Our study has several strengths. We aimed to use data on average risk participants only and collected data regarding all polyps, (advanced) adenomas and CRC. This provided the possibility to estimate the diagnostic value of CT-colonography for adenomas and CRC in a screening setting. In order to perform an unbiased study selection, two reviewers independently selected possible relevant articles.

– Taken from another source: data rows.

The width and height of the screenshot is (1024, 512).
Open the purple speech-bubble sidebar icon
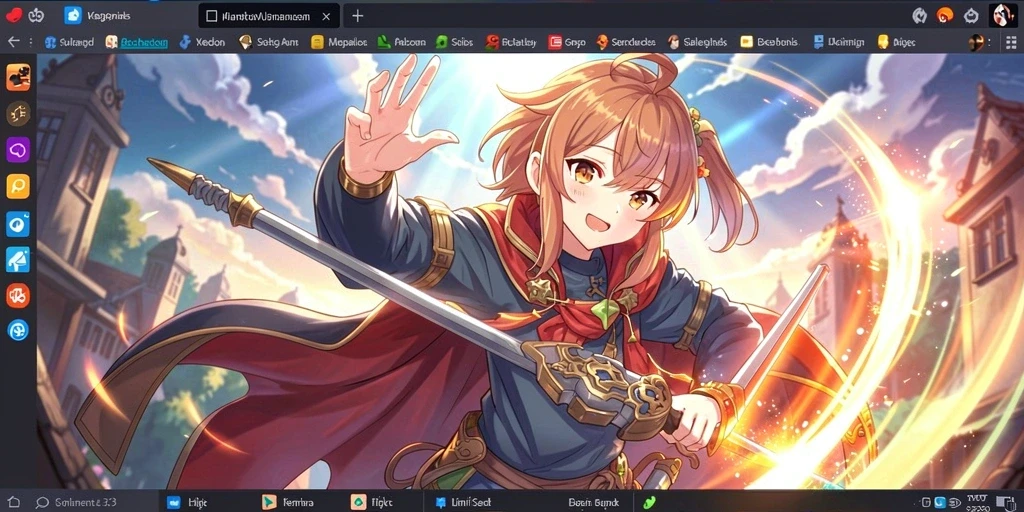[x=18, y=150]
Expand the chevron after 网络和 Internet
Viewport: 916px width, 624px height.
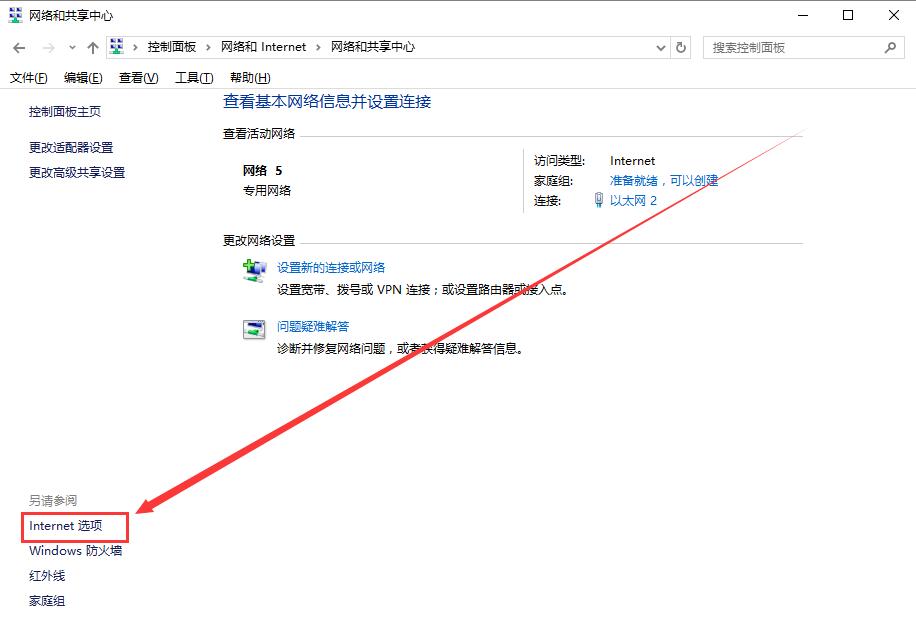[317, 46]

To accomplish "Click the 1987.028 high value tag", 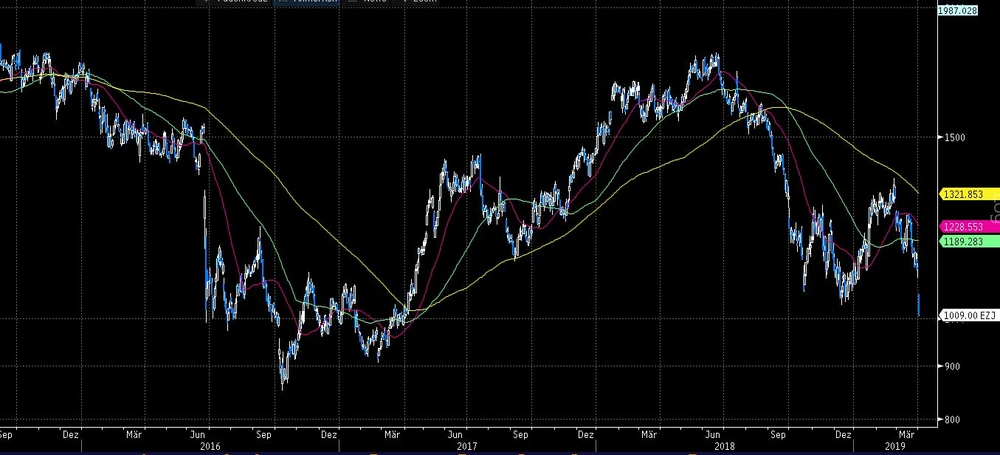I will [x=959, y=9].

Our study also has several limitations. Although we tried to include only individuals at average risk, we could not obtain these data from one study30,31. Therefore, 37 individuals (0.9%) at high risk were included. However, it is assumable that this will be daily practice in screening and it is unlikely that this small number will have a substantial impact on the results. Secondly, participants of two studies comprised the majority of included participants, which might give the impression that this meta-analysis is actually a two study meta-analysis. However, the results of the two largest studies were heterogeneous and, moreover, were not at one end of the spectrum of the sensitivity or specificity range. Therefore it is unlikely that the larger studies skewed the results in one direction (of higher or lower values). Furthermore, sensitivity and specificity estimates were calculated using statistical analyses in which the individual studies are weighted by number of included participants18. Thirdly, we did not calculate the negative predictive value (NPV) because the prior probability of a negative outcome was high34. Fourthly, it is known that colonoscopy is not 100% sensitive for colorectal lesions and therefore no perfect reference standard35. Using the colonoscopy results after segmental unblinding and compared with histology, would be the best reference standard. Fifthly, because of limited data we were not able to calculate estimated sensitivities per patient for the detection of advanced adenomas, advanced neoplasia and CRC.
In summary, this meta-analysis of prospective studies studying the diagnostic value of CT-colonography compared to colonoscopy in an average risk population, shows that CT-colonography has a good sensitivity for (advanced) adenomas ≥10 mm. For (advanced) adenomas ≥6 mm sensitivity is somewhat lower.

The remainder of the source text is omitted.